Santé et éducation – David Da Fonseca

Jeudi 16 mai 2019, 10h00>10h15

Depuis quelques décennies, les scientifiques reconnaissent le rôle joué par les facteurs motivationnels dans la réussite scolaire. Ces auteurs attribuent une place centrale aux croyances pour expliquer les comportements des individus engagés dans les situations d’apprentissages où l’élève doit démontrer de la compétence. Il s’agit des croyances que les individus construisent mentalement sur la nature des qualités humaines encore appelées théories implicites. Il existe deux grands types de croyances : la théorie incrémentielle et la théorie de l’entité. En effet, certains individus considèrent les qualités humaines comme des compétences contrôlables (théorie incrémentielle) alors que d’autres les considèrent comme fixes ou innées (théories de l’entité). Les croyances qui concernent la nature de l’intelligence ont un impact très puissant sur le comportement des élèves dans le domaine académique. L’identification de ces théories profanes permet de mieux appréhender les cognitions et les comportements des élèves. Ainsi, pour un élève dont la conception de l’intelligence est figée, la note n’a pas le même sens que pour celui qui pense être capable de s’améliorer. Pour le premier, une mauvaise note témoigne de son incompétence et l’échec est donc un traumatisme. Il est centré sur le jugement des autres et se réfugie dans l’évitement.

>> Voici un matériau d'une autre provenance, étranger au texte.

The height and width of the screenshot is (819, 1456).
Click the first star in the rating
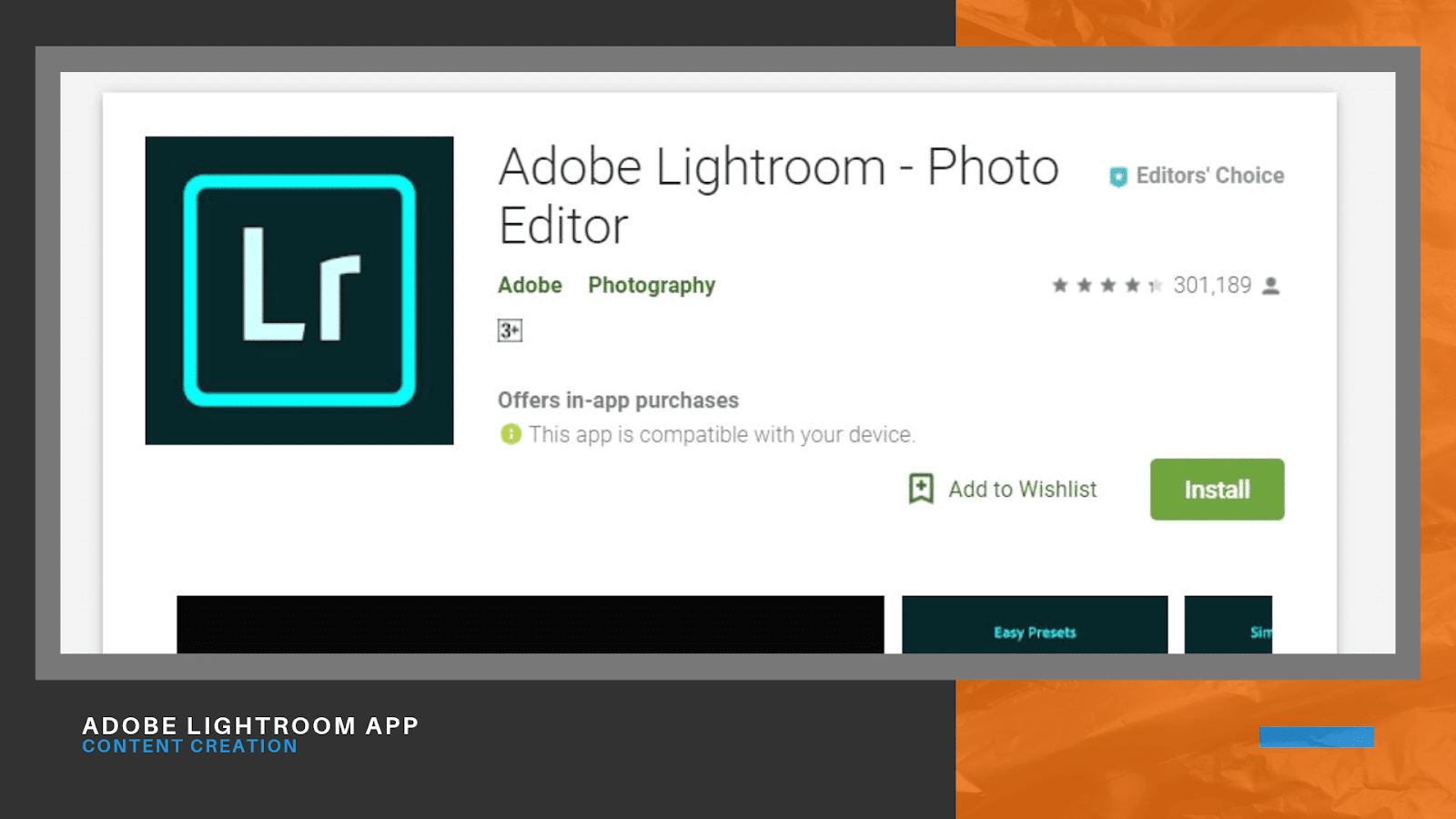(x=1060, y=286)
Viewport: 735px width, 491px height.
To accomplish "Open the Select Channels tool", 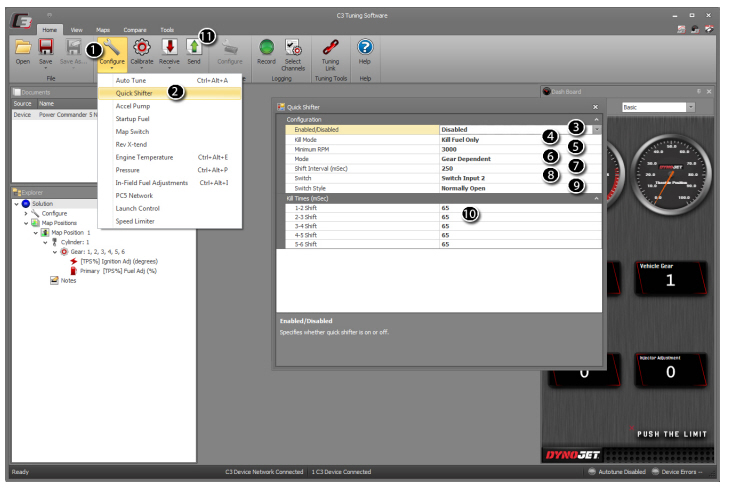I will click(x=293, y=48).
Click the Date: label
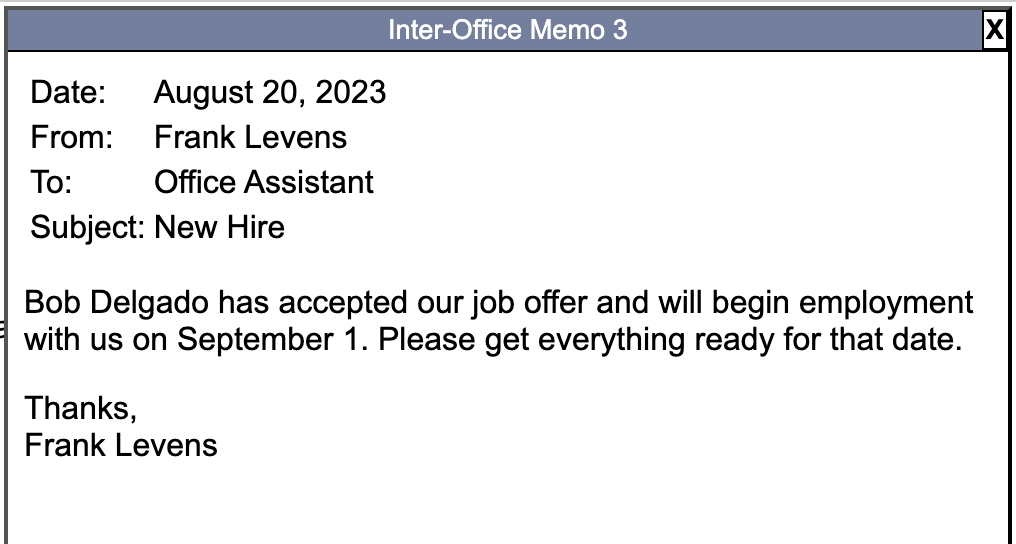The image size is (1016, 544). pos(68,92)
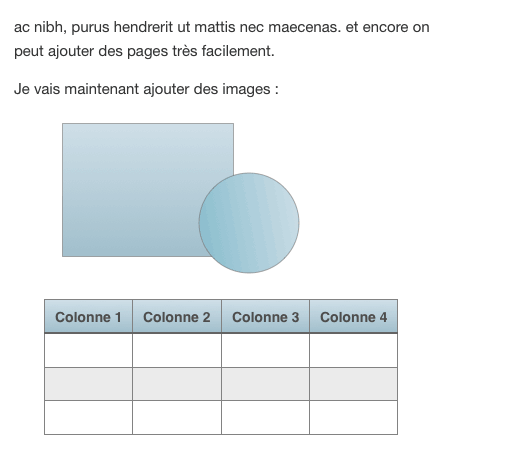Screen dimensions: 512x461
Task: Click the Colonne 3 header cell
Action: (x=265, y=317)
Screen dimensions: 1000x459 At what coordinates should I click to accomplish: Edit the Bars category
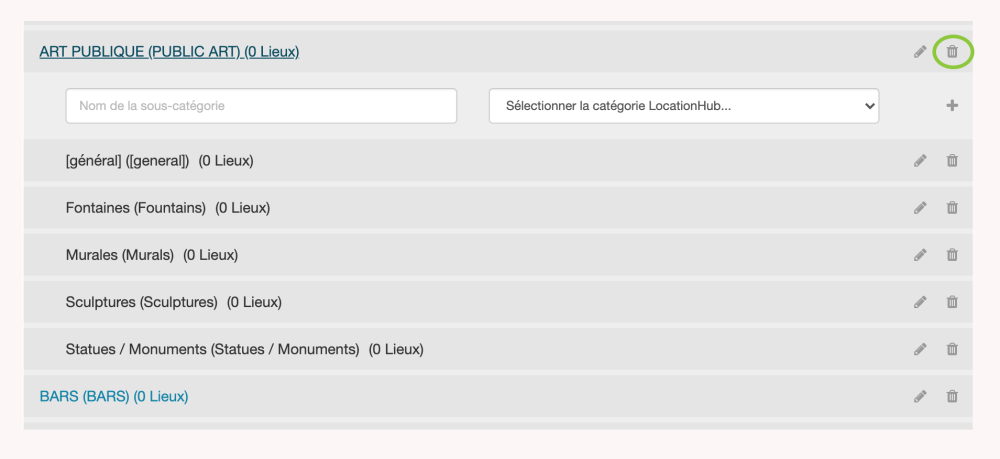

Pour le second, qui a une vision évolutive de l’intelligence, la note n’est qu’un témoin des stratégies utilisées, du travail fourni et l’échec n’est qu’un problème à résoudre. Si ces théories permettent de mieux comprendre certains comportements qui peuvent paraître inadaptés, elles permettent surtout de mettre en place des stratégies au niveau individuel mais également au niveau familial et scolaire de manière à maintenir et à développer une forte motivation, du plaisir à apprendre et le désir de donner le meilleur de soi.